◆ **TASK DETAILS**
Search the data below, and report every line in which "Locate" occurs.

Stored records
============

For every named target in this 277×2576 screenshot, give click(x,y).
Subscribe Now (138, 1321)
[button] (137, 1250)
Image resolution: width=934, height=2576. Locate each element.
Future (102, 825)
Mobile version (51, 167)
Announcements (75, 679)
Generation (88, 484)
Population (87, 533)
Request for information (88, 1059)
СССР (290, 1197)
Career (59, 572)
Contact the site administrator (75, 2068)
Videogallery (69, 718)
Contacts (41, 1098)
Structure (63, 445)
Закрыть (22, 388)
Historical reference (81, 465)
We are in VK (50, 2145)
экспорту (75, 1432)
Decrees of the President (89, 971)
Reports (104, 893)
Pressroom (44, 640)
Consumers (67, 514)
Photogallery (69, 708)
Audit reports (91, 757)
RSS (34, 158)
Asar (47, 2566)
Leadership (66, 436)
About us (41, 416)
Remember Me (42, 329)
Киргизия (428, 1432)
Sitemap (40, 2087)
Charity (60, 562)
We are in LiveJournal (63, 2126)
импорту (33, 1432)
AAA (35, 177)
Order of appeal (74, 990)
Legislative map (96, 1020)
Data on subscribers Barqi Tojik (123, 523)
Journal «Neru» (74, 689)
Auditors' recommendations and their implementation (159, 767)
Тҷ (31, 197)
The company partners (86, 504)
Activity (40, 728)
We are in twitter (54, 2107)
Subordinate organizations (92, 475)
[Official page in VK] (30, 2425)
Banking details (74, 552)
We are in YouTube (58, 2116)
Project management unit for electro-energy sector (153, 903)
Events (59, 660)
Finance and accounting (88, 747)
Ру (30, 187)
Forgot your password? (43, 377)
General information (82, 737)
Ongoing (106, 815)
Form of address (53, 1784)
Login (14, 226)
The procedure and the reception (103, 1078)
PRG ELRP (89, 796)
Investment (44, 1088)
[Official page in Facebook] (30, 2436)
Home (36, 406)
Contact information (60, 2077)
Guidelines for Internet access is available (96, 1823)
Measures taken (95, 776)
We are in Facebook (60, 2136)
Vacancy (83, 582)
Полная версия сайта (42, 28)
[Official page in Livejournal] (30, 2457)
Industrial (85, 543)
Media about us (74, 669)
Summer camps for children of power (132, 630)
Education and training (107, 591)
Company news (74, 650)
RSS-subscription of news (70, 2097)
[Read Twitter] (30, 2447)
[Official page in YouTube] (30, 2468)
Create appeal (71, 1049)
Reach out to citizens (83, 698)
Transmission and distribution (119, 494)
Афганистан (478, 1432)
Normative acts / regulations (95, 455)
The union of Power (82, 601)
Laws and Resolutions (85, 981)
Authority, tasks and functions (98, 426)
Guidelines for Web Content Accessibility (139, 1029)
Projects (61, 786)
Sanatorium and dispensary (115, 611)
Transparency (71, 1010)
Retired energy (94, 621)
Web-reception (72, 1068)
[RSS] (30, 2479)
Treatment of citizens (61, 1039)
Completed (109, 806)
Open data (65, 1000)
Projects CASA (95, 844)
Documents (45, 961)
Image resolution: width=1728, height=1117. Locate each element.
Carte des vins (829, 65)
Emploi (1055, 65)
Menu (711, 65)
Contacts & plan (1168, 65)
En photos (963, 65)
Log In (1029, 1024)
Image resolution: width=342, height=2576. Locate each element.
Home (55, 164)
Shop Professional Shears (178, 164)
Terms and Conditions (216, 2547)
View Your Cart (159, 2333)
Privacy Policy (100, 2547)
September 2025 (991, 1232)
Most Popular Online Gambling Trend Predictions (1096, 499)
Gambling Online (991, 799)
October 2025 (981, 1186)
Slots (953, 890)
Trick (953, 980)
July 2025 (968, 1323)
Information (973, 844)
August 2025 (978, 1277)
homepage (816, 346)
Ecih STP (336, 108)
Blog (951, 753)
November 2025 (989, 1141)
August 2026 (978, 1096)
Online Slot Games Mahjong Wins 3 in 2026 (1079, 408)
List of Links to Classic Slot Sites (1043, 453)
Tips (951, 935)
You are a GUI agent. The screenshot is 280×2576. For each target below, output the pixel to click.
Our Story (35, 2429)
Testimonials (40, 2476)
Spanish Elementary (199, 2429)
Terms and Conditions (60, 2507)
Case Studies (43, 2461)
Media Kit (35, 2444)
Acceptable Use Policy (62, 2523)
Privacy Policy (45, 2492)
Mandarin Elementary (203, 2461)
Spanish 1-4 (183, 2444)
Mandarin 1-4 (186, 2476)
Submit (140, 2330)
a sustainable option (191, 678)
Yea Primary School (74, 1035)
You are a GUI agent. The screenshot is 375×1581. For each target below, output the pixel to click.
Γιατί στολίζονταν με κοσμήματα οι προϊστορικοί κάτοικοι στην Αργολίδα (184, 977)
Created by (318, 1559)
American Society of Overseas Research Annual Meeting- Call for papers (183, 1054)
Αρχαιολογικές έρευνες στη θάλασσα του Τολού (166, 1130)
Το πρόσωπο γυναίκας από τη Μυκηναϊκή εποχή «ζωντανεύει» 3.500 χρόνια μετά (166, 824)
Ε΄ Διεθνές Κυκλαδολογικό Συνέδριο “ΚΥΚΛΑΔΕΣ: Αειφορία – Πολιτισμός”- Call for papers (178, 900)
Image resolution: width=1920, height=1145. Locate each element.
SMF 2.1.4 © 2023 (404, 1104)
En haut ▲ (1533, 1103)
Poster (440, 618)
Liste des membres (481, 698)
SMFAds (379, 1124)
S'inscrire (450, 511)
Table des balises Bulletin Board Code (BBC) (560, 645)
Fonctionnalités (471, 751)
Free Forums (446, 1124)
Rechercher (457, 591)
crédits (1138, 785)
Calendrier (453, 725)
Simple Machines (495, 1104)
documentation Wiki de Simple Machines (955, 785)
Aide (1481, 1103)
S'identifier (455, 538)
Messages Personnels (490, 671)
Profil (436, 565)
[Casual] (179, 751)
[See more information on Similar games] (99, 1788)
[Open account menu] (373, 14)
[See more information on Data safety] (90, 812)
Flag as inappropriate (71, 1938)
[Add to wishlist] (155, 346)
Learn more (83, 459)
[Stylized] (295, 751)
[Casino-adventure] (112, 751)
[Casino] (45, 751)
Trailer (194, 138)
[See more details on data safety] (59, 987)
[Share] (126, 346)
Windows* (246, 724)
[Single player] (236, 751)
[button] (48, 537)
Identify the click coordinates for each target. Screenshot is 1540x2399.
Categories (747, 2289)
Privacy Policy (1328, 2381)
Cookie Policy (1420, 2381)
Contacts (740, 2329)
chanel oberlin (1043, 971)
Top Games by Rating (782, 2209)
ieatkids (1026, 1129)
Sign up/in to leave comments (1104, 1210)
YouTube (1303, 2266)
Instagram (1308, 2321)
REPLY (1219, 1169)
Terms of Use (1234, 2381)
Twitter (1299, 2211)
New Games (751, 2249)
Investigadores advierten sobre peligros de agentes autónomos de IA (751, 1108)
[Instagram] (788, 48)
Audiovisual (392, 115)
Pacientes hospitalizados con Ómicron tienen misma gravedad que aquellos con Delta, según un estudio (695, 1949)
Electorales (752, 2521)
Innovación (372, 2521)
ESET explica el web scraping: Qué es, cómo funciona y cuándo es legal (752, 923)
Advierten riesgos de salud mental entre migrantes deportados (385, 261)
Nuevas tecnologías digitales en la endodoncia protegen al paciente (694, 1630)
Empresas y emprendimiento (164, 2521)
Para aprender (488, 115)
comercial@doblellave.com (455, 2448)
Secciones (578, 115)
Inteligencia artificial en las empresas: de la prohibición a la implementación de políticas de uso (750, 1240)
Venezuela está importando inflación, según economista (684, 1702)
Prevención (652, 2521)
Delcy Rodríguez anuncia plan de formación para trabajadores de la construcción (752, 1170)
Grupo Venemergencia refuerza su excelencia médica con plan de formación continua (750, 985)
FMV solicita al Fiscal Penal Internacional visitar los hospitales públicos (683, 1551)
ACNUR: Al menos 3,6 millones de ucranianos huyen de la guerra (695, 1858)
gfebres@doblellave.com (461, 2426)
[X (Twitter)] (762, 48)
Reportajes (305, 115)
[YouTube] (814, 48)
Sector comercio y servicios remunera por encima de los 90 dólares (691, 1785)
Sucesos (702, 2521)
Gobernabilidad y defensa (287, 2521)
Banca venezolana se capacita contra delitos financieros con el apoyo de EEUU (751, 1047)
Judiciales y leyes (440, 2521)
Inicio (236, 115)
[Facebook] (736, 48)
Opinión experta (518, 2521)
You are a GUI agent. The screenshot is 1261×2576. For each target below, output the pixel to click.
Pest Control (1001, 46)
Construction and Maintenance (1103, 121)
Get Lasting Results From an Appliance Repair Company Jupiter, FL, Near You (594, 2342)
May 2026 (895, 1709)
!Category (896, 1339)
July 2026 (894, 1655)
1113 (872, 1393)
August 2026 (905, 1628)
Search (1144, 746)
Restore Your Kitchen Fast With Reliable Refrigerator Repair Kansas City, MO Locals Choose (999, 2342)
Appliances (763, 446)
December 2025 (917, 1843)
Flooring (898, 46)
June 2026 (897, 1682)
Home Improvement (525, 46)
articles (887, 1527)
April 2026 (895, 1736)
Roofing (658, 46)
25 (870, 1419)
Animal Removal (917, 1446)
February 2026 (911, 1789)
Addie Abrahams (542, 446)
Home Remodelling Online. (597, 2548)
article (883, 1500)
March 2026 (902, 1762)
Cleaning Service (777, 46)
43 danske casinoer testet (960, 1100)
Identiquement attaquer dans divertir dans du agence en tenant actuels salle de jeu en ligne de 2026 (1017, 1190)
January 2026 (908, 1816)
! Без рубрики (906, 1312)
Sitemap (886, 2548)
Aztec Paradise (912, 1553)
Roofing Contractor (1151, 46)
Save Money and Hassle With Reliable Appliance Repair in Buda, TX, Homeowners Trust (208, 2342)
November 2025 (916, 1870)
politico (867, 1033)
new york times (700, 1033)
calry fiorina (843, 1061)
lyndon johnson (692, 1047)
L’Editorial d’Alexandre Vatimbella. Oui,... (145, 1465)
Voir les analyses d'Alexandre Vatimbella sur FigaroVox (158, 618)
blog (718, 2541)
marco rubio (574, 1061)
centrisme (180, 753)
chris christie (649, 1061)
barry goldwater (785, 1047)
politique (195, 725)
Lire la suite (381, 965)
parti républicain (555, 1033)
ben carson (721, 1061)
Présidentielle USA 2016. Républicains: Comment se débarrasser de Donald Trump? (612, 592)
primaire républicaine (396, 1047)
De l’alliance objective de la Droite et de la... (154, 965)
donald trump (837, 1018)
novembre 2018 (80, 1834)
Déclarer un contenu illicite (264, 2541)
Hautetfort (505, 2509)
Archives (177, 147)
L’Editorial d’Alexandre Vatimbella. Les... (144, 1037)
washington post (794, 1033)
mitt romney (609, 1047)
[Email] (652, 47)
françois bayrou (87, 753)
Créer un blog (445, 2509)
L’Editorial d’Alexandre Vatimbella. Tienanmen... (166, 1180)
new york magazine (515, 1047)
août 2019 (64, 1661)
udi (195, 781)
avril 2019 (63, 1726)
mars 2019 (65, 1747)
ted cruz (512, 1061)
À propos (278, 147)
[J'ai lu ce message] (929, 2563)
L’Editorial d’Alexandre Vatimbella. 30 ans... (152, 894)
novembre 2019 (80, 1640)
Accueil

============

◆ **WRITTEN ANSWER**
Image resolution: width=934, height=2576. Locate each element.
Image resolution: width=1728, height=1117. Locate each element.
Image resolution: width=342, height=2576. Locate each element.
Image resolution: width=1920, height=1145. Locate each element.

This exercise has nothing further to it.